Marathon Oil Corp. is buying again in the Permian Basin. The company is acquiring about 21,000 net surface acres, largely in the Northern Delaware basin of New Mexico, from Black Mountain Oil & Gas and other private sellers for $700 million in cash.

"Today's 21,000 acre bolt-on in the Northern Delaware is an excellent fit with the basin entry acquisition we announced earlier this month. The combined deals provide us more than 90,000 acres in the Permian, over 70,000 of which is concentrated in the Northern Delaware," Marathon Oil CEO Lee Tillman said. "While we expect to pursue additional trades and grassroots leasing, this bolt-on achieves the scale necessary for efficient long-term development in the basin."

The Black Mountain acreage offers up to 10 target benches within 5,000 feet of stacked pay; the “base case” assumes up to six target benches. About 20,000 of the 21,000 net acres are in the Northern Delaware with primary targets in the Wolfcamp and Bone Spring formations.

There is about 400 boe/d of current production, about 230 million boe of risked resource with 440 gross company-operated locations. Overall, there is about 550 million boe of total resource potential with 950 total gross company-operated locations.

Marathon Oil said the Northern Delaware inventory will produce better than 90% before-tax internal rate of return at $55/bbl West Texas Intermediate crude.

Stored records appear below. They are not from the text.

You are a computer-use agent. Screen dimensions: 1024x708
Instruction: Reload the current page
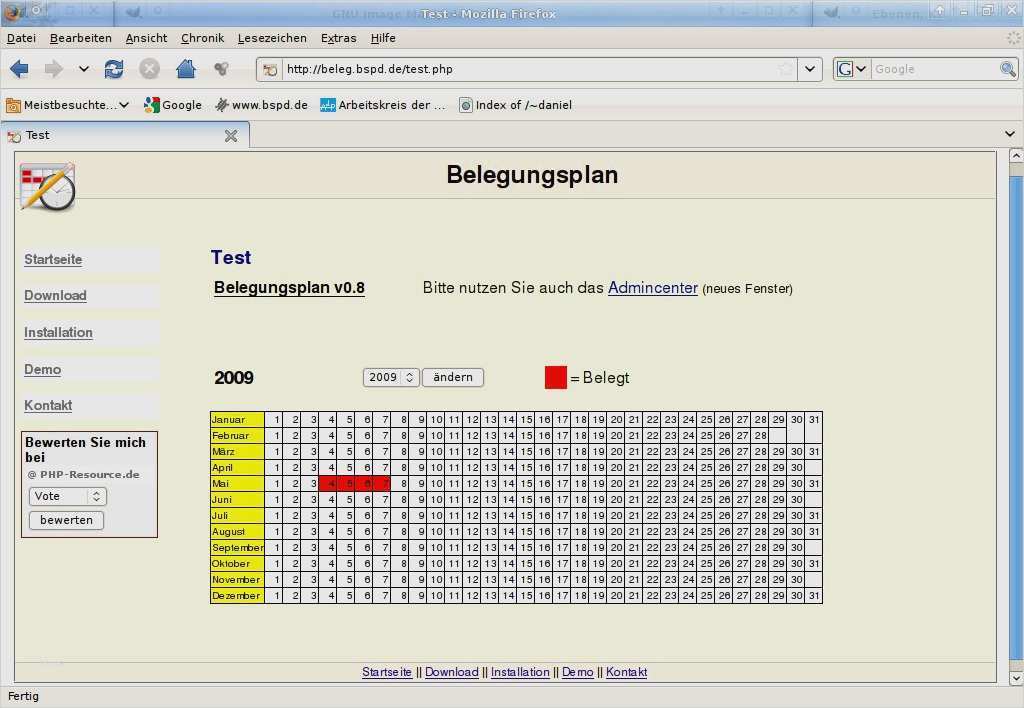point(113,68)
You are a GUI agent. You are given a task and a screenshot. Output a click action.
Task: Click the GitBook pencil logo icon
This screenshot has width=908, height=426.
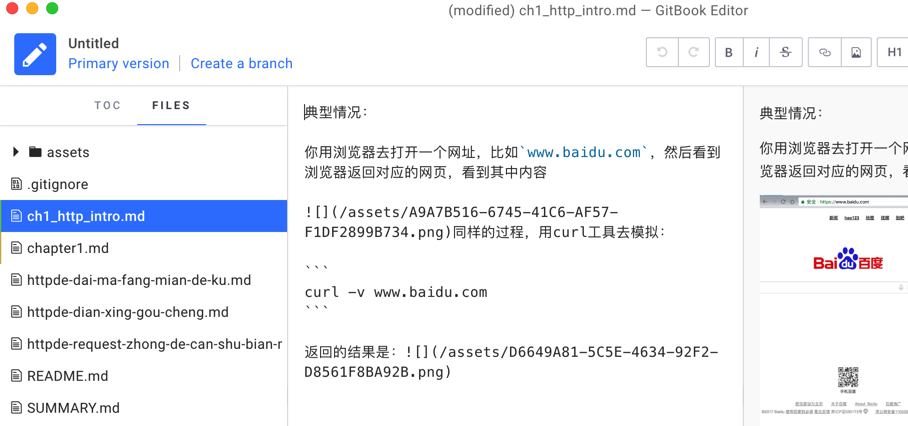(35, 54)
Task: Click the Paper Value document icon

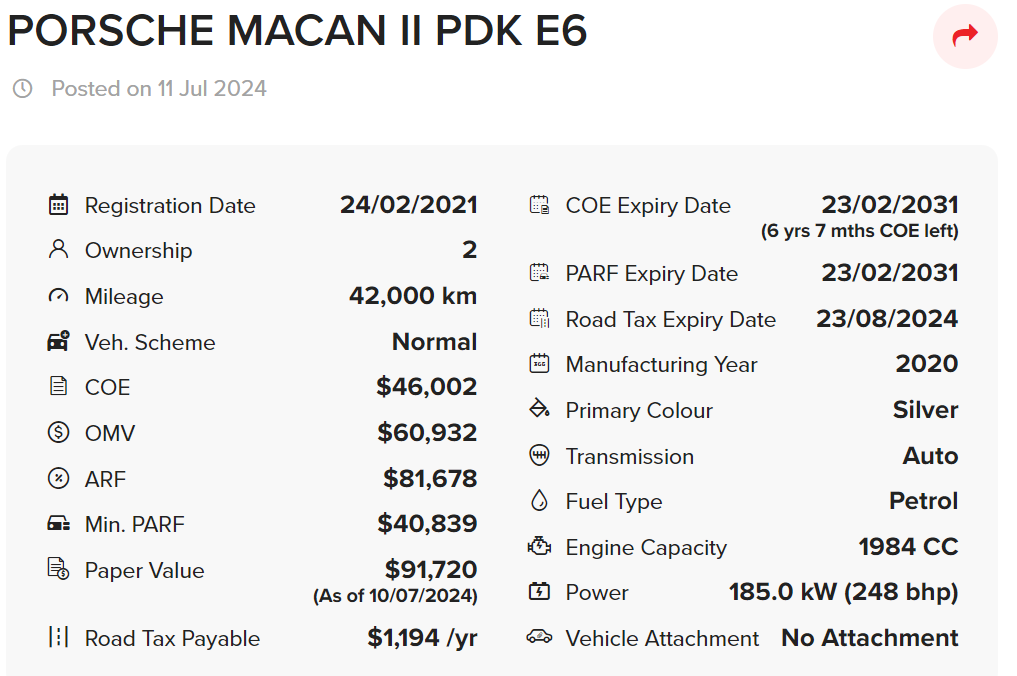Action: (58, 568)
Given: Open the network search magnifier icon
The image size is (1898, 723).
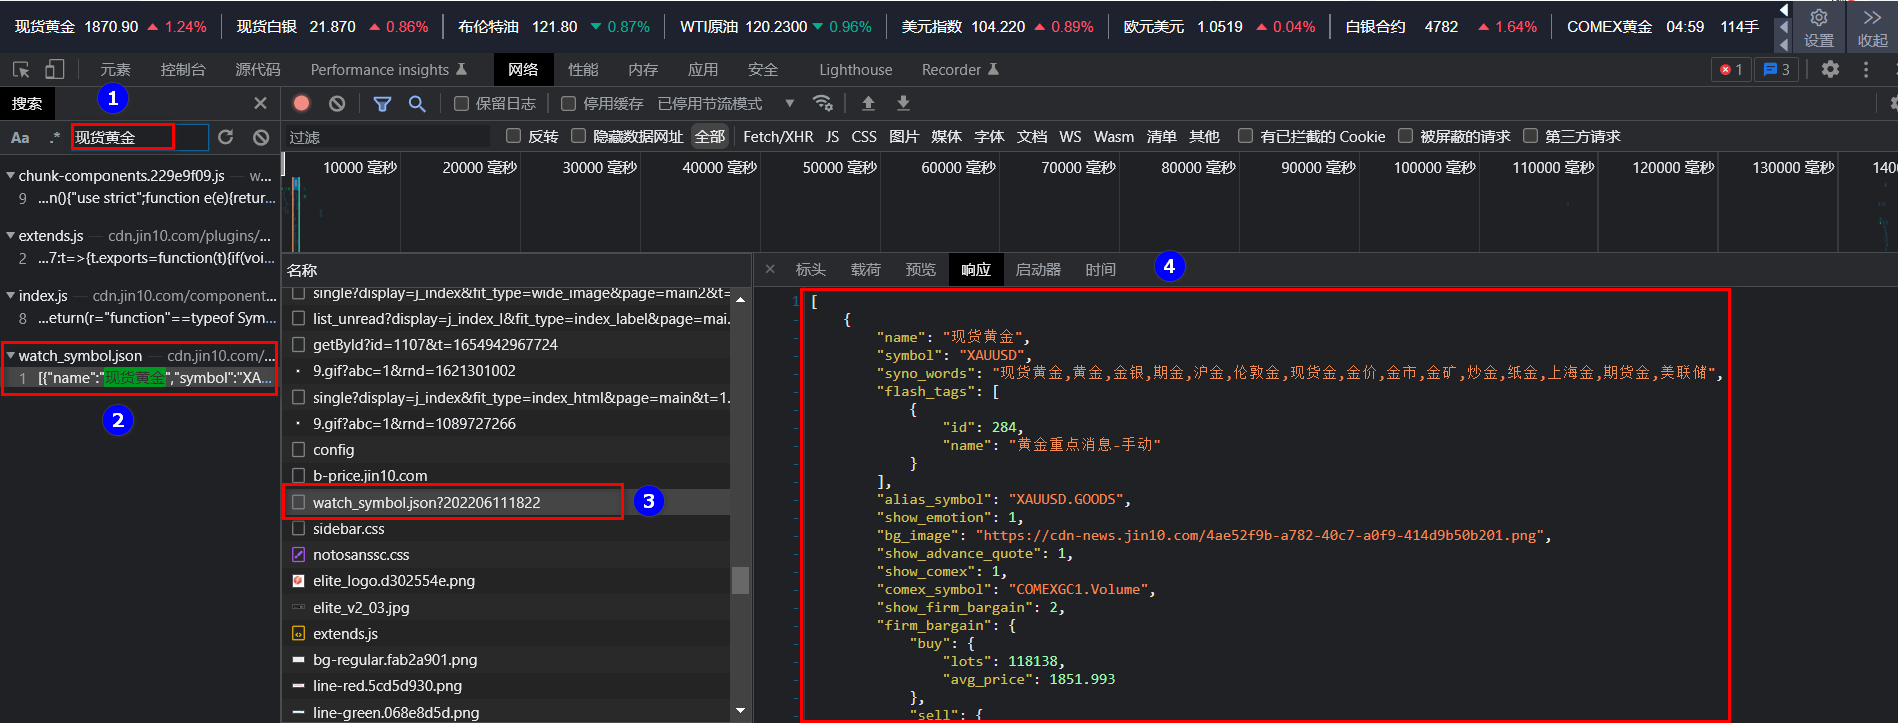Looking at the screenshot, I should (x=417, y=103).
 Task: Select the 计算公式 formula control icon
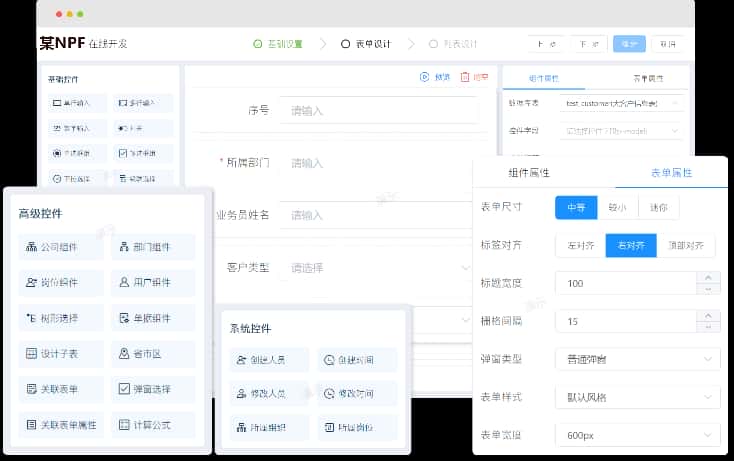pos(122,425)
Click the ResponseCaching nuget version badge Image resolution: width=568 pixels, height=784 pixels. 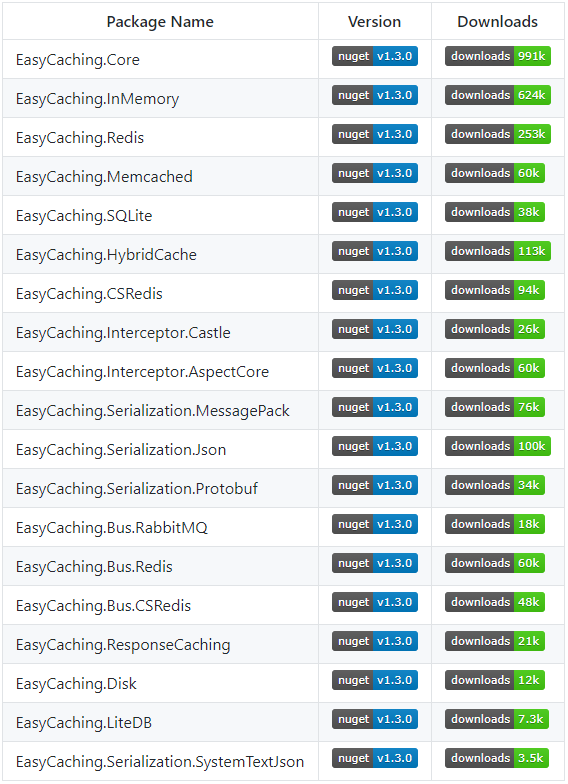pyautogui.click(x=374, y=641)
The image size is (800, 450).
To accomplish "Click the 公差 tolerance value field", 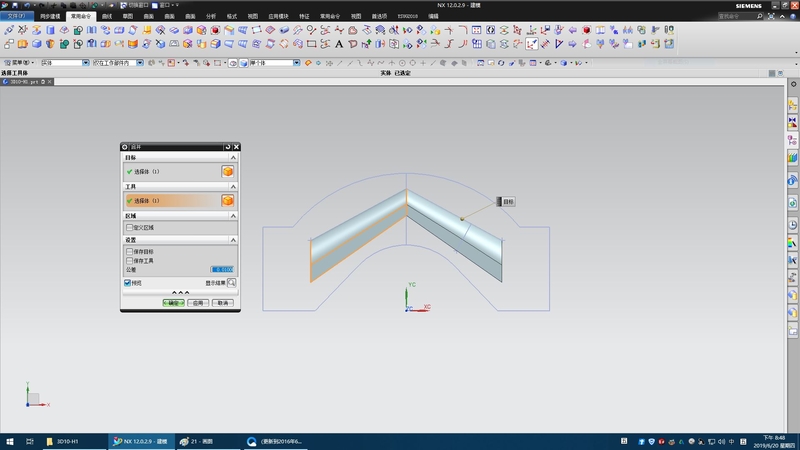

Overall in the Permian, Marathon Oil has about 91,000 net acres, including 71,500 in the Northern Delaware. The implied total acreage cost comes out to $18,400 per acre, or $23,400 per Northern Delaware acre, adjusting for existing production, the company said.

In the Permian the company has 580 million boe of risked resource with 1,070 gross company-operated locations.

There is about 1.45 billion boe of total resource potential with 2,650 total gross company-operated locations from both tighter density and secondary targets. There is further upside opportunity from 18,500 net acres in Northwest Shelf, the company said.

One operated rig drilling is running currently, and there are plans to add two more rigs at mid-year.

Closing of the deal, which was announced Tuesday, is expected during the second quarter, with an effective date of March 1, 2017.